## SOURCE MATERIAL:

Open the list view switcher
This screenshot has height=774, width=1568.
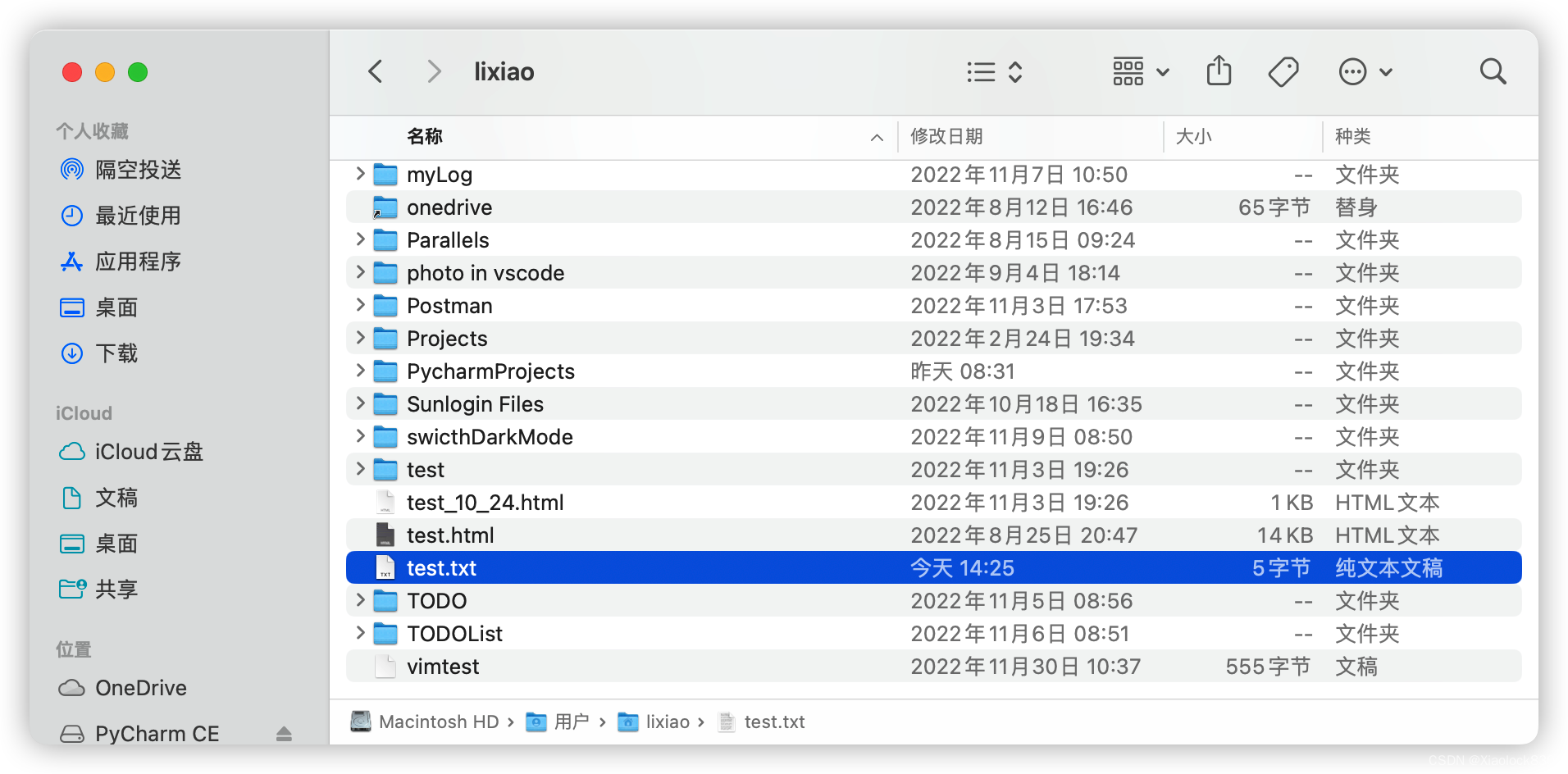(995, 72)
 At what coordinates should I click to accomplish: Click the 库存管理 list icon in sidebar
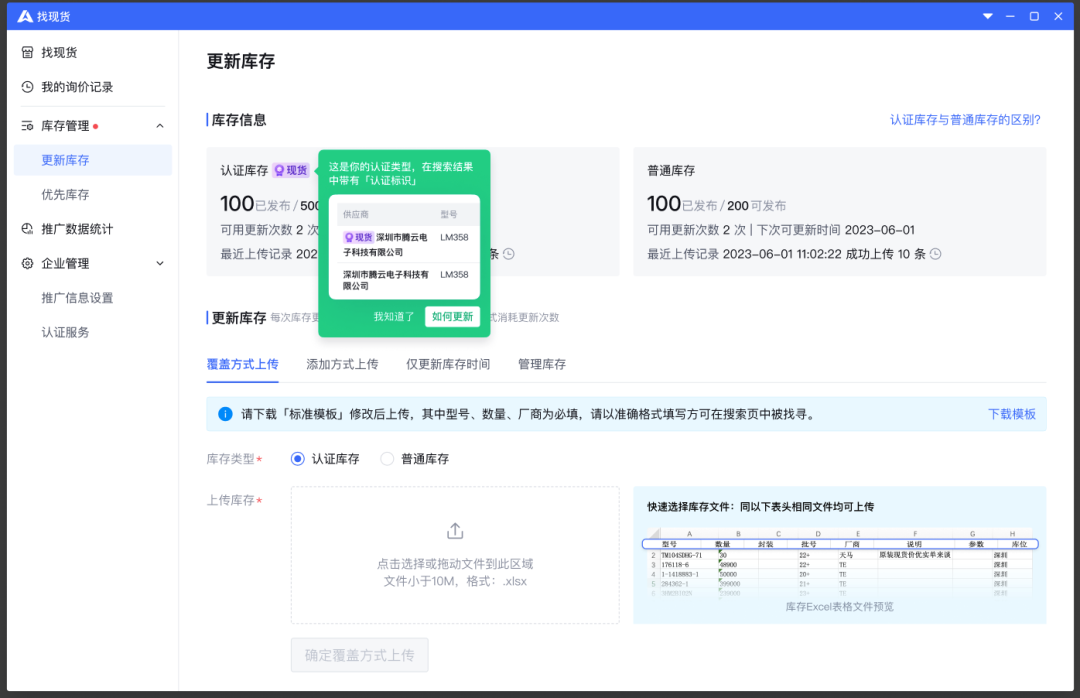point(28,125)
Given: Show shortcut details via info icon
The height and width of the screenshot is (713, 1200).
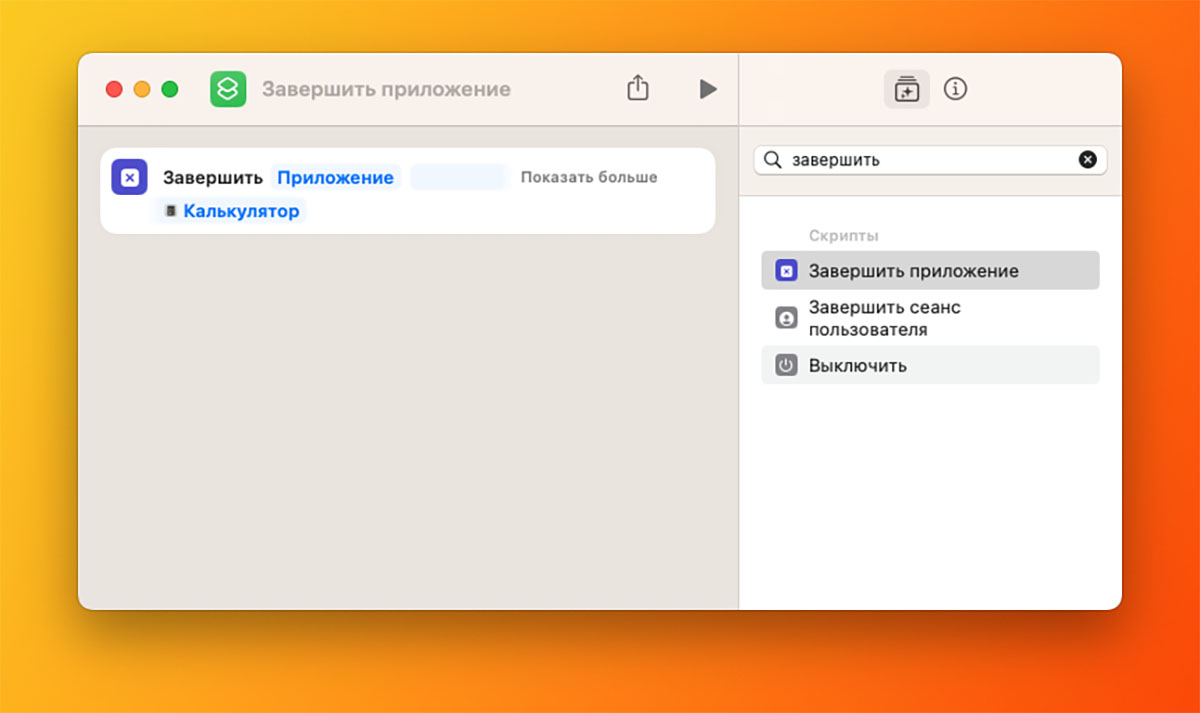Looking at the screenshot, I should pos(956,89).
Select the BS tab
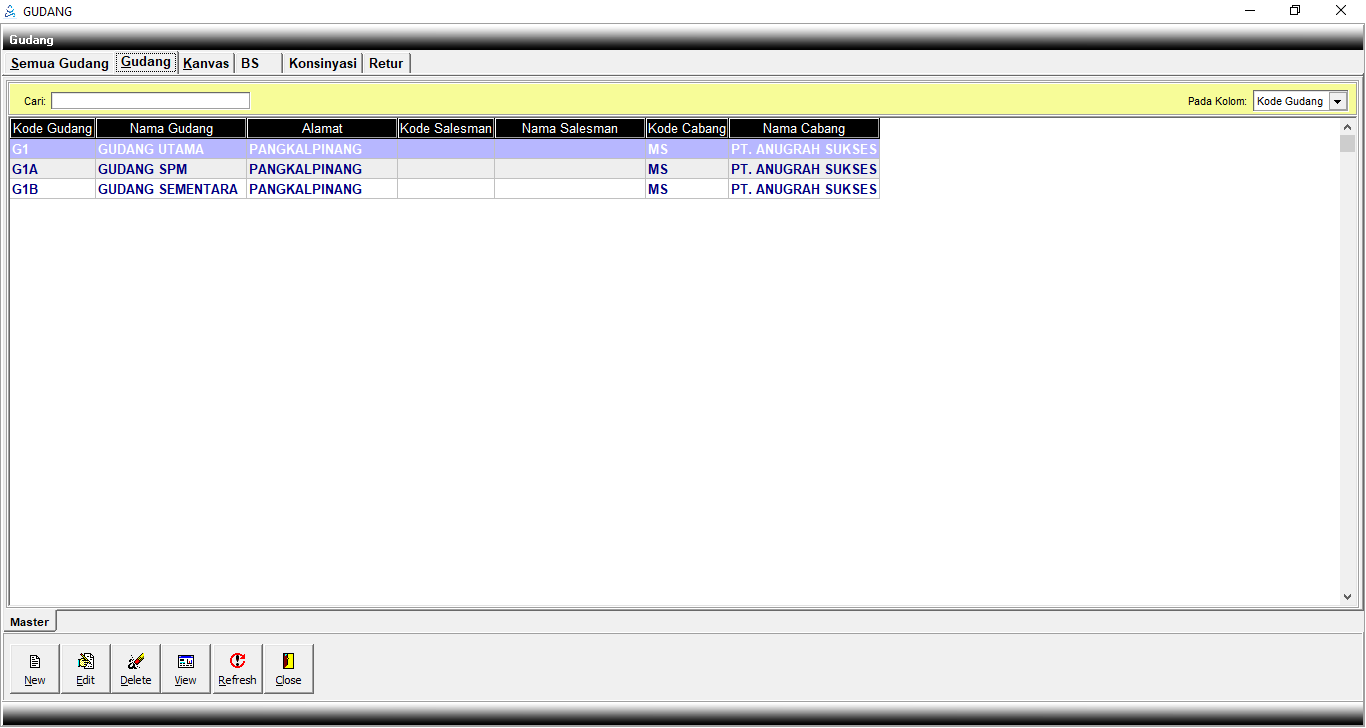 click(250, 63)
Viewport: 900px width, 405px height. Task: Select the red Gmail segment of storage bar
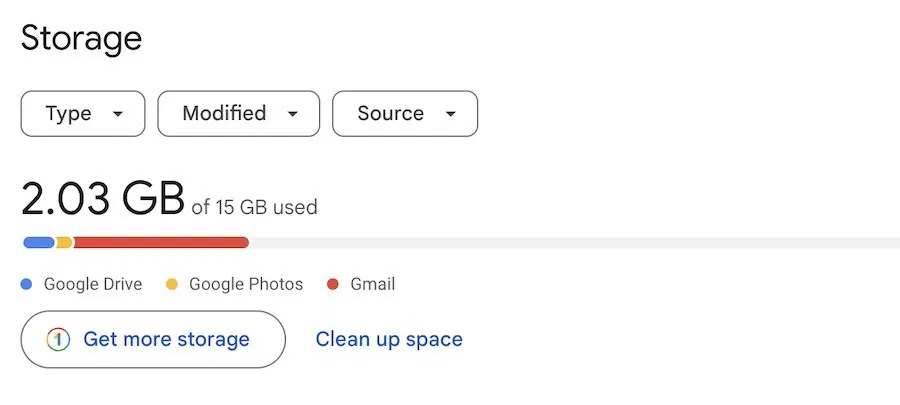click(161, 243)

## WHAT THIS TASK INVOLVES:
Give the entries above again in full and exactly, but not the pictures.

## EXPECTED ANSWER:
Open the list view switcher
This screenshot has height=774, width=1568.
(995, 72)
 At what coordinates should I click to accomplish: Click the 库存管理 list icon in sidebar
point(28,125)
Given: Show shortcut details via info icon
The height and width of the screenshot is (713, 1200).
Looking at the screenshot, I should pos(956,89).
Select the BS tab
 click(250, 63)
Viewport: 900px width, 405px height. Task: Select the red Gmail segment of storage bar
click(161, 243)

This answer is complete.